#### [EXERCISE]
Return exactly the span of lines in the following data that opens with the line containing "Open the ВСЕ_ОБРАЩЕНИЯ tab" and closes with the line containing "Task: Start all tests with the All button". Include nothing else.

======== INFORMATION

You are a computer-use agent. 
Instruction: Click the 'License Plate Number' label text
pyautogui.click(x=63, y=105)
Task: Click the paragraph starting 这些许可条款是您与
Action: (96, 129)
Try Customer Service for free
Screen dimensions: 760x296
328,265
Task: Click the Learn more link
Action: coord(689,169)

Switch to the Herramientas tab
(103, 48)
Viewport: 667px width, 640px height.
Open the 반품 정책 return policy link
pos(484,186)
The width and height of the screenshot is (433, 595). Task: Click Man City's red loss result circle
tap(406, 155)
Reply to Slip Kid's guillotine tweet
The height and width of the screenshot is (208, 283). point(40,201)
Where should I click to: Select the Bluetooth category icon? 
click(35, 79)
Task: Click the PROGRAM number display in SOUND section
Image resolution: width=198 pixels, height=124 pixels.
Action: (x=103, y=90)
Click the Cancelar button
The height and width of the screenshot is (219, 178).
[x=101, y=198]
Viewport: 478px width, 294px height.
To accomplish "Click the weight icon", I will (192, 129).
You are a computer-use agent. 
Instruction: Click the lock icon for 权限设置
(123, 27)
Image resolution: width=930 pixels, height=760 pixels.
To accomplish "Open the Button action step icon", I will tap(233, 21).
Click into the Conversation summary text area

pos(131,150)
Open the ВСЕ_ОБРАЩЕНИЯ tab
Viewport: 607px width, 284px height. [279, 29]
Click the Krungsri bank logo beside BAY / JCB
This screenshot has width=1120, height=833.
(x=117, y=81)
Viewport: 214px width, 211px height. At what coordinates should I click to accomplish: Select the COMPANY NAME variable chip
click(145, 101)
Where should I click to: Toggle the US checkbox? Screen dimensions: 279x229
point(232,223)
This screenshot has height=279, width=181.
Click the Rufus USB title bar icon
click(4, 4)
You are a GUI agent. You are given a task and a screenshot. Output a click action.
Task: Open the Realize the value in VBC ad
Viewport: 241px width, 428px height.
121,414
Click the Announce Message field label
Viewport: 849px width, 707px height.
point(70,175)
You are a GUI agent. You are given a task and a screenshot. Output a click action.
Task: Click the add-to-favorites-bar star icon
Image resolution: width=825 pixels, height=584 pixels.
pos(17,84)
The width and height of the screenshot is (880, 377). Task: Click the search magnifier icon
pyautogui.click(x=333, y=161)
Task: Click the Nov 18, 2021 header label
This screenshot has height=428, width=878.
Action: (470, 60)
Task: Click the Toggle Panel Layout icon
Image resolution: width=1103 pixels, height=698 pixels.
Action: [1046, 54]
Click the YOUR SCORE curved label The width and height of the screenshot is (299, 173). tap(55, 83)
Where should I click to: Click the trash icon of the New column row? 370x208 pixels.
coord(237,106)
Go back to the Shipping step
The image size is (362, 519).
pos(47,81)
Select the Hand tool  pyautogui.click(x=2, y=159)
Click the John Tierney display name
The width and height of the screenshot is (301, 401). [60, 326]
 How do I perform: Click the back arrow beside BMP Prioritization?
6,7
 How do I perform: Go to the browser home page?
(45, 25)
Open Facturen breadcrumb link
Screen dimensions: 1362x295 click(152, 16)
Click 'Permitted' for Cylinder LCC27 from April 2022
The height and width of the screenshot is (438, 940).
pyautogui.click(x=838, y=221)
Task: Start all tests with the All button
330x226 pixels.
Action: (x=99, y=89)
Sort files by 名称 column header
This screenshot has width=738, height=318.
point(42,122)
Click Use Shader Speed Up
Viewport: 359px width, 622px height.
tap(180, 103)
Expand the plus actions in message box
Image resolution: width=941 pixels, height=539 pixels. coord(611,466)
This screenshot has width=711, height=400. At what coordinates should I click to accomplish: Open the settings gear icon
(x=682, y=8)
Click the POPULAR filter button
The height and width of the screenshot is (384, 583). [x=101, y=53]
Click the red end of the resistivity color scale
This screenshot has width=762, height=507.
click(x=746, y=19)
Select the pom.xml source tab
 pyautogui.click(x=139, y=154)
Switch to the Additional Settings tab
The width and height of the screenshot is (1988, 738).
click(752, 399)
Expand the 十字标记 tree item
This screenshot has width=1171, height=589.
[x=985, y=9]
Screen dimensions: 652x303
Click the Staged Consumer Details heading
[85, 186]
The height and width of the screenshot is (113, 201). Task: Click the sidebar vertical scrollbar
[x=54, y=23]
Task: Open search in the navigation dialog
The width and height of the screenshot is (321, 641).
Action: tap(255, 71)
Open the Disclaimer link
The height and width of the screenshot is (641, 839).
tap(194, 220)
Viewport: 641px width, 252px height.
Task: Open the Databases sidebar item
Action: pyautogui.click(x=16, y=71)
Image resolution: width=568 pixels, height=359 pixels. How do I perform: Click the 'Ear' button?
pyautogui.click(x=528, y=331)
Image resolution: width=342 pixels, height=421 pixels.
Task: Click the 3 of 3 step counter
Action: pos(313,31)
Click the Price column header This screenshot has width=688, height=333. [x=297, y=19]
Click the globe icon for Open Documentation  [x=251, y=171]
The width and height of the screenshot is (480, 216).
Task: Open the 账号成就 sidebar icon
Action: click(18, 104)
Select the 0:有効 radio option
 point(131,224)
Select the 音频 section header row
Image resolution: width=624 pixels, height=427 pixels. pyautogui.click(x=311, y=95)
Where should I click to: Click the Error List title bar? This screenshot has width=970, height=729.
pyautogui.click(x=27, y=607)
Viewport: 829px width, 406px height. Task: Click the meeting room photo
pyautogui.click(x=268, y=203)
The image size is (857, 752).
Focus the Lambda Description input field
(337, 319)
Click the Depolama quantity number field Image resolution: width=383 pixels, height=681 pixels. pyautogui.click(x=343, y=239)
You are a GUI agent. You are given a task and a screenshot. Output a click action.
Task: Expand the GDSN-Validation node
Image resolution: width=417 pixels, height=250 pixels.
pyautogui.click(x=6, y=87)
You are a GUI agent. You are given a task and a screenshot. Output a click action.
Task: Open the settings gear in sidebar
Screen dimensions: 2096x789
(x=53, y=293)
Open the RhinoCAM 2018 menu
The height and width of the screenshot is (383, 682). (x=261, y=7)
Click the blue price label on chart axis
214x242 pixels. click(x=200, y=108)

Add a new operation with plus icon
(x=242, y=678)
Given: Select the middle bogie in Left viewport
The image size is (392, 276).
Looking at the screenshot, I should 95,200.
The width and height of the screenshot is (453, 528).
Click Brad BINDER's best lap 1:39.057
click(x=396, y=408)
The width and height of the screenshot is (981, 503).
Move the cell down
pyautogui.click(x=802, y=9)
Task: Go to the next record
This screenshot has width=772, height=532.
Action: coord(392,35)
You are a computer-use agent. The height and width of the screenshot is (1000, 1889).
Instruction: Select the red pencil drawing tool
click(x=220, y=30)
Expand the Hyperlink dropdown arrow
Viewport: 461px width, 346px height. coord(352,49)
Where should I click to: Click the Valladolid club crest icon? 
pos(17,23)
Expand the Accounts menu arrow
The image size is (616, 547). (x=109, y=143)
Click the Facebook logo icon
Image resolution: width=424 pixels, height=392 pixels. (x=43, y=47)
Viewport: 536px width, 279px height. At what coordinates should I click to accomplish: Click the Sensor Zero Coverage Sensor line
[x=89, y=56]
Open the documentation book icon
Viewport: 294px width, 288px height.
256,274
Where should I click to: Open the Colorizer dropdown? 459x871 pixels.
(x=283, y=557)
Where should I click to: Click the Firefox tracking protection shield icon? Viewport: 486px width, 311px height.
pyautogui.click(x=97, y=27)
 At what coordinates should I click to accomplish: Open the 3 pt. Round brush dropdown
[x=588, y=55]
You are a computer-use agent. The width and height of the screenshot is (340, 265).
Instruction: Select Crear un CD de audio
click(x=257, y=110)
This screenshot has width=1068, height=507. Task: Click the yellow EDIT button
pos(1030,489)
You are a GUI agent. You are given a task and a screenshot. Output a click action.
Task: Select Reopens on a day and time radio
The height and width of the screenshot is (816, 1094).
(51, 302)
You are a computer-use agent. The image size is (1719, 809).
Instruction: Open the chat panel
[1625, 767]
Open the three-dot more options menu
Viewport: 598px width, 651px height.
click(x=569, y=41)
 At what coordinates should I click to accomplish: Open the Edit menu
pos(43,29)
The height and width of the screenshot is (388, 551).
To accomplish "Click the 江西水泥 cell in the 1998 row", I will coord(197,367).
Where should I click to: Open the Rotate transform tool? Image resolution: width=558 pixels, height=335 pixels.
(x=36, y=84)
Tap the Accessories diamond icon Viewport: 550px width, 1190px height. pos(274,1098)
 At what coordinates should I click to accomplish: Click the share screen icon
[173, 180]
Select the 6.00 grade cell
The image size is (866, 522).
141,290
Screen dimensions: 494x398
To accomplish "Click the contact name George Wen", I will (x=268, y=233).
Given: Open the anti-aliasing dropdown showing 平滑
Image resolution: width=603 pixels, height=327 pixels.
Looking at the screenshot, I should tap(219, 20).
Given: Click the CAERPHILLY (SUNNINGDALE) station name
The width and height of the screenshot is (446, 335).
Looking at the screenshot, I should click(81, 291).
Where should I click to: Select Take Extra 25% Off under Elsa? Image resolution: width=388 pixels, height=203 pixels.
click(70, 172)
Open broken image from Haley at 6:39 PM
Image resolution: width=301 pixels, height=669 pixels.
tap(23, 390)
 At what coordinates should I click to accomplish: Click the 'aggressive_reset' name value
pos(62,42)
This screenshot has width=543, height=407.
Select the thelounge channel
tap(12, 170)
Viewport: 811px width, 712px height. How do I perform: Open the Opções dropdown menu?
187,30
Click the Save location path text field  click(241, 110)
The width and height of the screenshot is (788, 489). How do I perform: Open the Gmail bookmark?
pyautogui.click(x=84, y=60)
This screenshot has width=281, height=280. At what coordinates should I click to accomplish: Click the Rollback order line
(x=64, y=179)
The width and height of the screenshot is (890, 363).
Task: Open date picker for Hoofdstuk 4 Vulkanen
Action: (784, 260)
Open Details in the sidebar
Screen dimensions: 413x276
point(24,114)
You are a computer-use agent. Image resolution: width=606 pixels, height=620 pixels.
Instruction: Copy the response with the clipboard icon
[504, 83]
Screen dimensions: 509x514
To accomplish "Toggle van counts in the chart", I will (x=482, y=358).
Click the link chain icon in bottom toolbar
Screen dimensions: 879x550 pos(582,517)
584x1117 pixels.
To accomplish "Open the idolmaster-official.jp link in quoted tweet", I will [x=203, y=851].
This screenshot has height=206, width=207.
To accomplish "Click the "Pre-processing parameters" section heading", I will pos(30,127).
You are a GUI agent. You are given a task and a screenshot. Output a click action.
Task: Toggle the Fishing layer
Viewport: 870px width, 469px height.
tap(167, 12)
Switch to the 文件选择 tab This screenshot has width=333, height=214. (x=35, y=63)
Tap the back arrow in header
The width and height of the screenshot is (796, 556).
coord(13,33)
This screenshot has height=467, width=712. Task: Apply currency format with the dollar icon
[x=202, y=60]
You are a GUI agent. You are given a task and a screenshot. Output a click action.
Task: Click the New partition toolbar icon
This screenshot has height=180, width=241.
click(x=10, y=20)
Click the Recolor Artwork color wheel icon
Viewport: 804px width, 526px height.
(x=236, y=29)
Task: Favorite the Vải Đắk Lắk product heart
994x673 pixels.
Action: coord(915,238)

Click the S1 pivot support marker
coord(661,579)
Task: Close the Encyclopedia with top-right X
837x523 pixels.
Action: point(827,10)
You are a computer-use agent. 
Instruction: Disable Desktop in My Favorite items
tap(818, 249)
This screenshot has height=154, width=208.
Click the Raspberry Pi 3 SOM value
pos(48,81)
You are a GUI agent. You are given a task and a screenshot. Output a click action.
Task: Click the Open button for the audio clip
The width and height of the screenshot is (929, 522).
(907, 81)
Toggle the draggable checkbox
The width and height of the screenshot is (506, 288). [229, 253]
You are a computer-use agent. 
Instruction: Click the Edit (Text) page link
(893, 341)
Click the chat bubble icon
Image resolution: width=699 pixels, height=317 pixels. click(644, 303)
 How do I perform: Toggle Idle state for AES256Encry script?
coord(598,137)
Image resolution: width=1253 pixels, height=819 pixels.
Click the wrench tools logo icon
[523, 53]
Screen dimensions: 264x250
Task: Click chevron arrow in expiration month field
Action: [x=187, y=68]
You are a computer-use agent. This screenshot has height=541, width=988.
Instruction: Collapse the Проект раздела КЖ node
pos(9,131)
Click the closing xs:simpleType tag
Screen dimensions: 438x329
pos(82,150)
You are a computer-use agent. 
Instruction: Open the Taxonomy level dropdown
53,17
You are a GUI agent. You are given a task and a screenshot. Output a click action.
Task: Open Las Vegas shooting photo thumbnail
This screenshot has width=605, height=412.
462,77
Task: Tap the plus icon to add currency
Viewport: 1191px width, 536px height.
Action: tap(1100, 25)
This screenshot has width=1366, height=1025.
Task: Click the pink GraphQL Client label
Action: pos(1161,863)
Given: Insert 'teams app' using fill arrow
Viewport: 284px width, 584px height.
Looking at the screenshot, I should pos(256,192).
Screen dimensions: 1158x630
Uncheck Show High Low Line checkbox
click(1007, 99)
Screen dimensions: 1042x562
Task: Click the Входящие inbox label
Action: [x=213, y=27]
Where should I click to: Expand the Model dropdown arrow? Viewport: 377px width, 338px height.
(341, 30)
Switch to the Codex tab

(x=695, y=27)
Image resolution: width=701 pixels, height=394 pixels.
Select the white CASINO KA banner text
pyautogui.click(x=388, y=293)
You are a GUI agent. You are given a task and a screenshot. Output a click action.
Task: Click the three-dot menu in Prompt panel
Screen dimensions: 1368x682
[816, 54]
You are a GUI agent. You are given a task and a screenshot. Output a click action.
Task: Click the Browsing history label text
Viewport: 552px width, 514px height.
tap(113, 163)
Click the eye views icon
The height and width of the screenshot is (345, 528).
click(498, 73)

================

#### [RESULT OF THE TASK]
Open the ВСЕ_ОБРАЩЕНИЯ tab
Viewport: 607px width, 284px height. [279, 29]
Click the Krungsri bank logo beside BAY / JCB
This screenshot has width=1120, height=833.
(x=117, y=81)
Viewport: 214px width, 211px height. At what coordinates should I click to accomplish: Select the COMPANY NAME variable chip
click(145, 101)
Where should I click to: Toggle the US checkbox? Screen dimensions: 279x229
point(232,223)
This screenshot has height=279, width=181.
Click the Rufus USB title bar icon
click(4, 4)
You are a GUI agent. You are given a task and a screenshot. Output a click action.
Task: Open the Realize the value in VBC ad
Viewport: 241px width, 428px height.
121,414
Click the Announce Message field label
Viewport: 849px width, 707px height.
point(70,175)
You are a GUI agent. You are given a task and a screenshot. Output a click action.
Task: Click the add-to-favorites-bar star icon
Image resolution: width=825 pixels, height=584 pixels.
pos(17,84)
The width and height of the screenshot is (880, 377). Task: Click the search magnifier icon
pyautogui.click(x=333, y=161)
Task: Click the Nov 18, 2021 header label
This screenshot has height=428, width=878.
Action: (470, 60)
Task: Click the Toggle Panel Layout icon
Image resolution: width=1103 pixels, height=698 pixels.
Action: [1046, 54]
Click the YOUR SCORE curved label The width and height of the screenshot is (299, 173). tap(55, 83)
Where should I click to: Click the trash icon of the New column row? 370x208 pixels.
coord(237,106)
Go back to the Shipping step
The image size is (362, 519).
pos(47,81)
Select the Hand tool  pyautogui.click(x=2, y=159)
Click the John Tierney display name
The width and height of the screenshot is (301, 401). [60, 326]
 How do I perform: Click the back arrow beside BMP Prioritization?
6,7
 How do I perform: Go to the browser home page?
(45, 25)
Open Facturen breadcrumb link
Screen dimensions: 1362x295 click(152, 16)
Click 'Permitted' for Cylinder LCC27 from April 2022
The height and width of the screenshot is (438, 940).
pyautogui.click(x=838, y=221)
Task: Start all tests with the All button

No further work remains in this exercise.